Tools and Editors
AutoCore modules expose their configuration as a JSON Schema, and the IDE
renders that as a form. Some modules need more than a form — the labelit
vision module, for example, needs an image viewer with edge-detection overlays,
draggable scan regions, and live placement preview. Those richer editors, and
standalone utilities in general, are delivered as tools.
A tool is a standalone program — usually a small web server — that the platform knows about through the tool registry. The registry lets:
autocore-serversupervise long-running tools (start them with the server, stop them on shutdown, restart them on demand);autocore-idediscover which module domains have a rich editor and offer an Open editor action for them;- packages register and unregister tools automatically on install/remove.
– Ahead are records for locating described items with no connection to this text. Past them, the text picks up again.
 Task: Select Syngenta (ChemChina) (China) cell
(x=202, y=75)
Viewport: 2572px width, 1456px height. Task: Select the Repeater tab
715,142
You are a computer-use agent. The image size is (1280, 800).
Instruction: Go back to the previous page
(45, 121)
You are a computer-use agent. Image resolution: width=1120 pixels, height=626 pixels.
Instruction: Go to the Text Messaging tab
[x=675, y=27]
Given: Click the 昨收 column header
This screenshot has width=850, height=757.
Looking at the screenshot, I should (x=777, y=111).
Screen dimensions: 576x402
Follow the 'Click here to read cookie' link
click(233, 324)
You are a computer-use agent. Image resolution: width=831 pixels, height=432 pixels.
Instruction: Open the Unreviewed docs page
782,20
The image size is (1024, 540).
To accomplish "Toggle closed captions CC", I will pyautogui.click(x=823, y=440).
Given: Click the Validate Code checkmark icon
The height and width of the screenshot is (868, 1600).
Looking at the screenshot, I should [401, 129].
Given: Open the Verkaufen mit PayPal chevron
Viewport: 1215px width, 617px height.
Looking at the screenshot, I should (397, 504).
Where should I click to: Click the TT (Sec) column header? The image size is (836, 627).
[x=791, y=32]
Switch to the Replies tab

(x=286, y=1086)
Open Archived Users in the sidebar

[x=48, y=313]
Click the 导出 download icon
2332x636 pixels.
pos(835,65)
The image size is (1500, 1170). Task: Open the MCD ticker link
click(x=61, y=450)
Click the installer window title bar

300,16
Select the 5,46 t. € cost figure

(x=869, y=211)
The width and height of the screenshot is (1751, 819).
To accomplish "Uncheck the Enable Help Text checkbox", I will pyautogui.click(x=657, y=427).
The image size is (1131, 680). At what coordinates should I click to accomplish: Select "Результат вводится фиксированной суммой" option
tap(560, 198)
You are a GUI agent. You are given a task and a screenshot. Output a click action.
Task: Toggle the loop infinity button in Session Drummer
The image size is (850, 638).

The first tool is labelit-studio, the configuration editor for the vision (labelit) module. This chapter explains the registry, how to operate and configure tools, and how to add new ones.
Tools versus modules
| Module | Tool | |
|---|---|---|
| Connects to the server over IPC | Yes | No |
| Receives its config on the command line | Yes (--config) | No |
| Participates in the control loop | Yes | No |
| Typically a… | hardware/service driver | web UI / editor / utility |
| Discovered from | project.json modules | the tool registry (tools.d/) |
| Examples | modbus, ethercat, ni, labelit | labelit-studio |
A tool is independent of any one project — its editor is available even when no
project is loaded. The vision module (labelit) runs the camera and label
placement; the vision tool (labelit-studio) edits that module’s config.
The registry on disk
Everything lives under the AutoCore config directory (/srv/autocore/config on
a deployed machine; AUTOCORE_CONFIG_DIR overrides it):
/srv/autocore/config/
├── config.ini # server + module config
├── tools.d/ # MANIFESTS — owned by the installing package
│ └── labelit-studio.json
└── tool-settings/ # SETTINGS — runtime, survive upgrades
└── labelit-studio.json
Two ideas matter:
- The manifest is package-owned; the settings are not. A manifest
describes what a tool is (its executable, what it edits, defaults) and is
shipped inside the
.deb, so an upgrade replaces it freely. Settings are what an admin chose (the actual port, enabled/disabled, bind address) and live in a separate directory the package never touches, so upgrades never reset a field-configured port. - dpkg owns the manifest file. A package contributes a tool simply by
shipping its manifest into
tools.d/. Installing the package registers the tool; removing it deregisters — handled by the package manager, with no shared file to edit.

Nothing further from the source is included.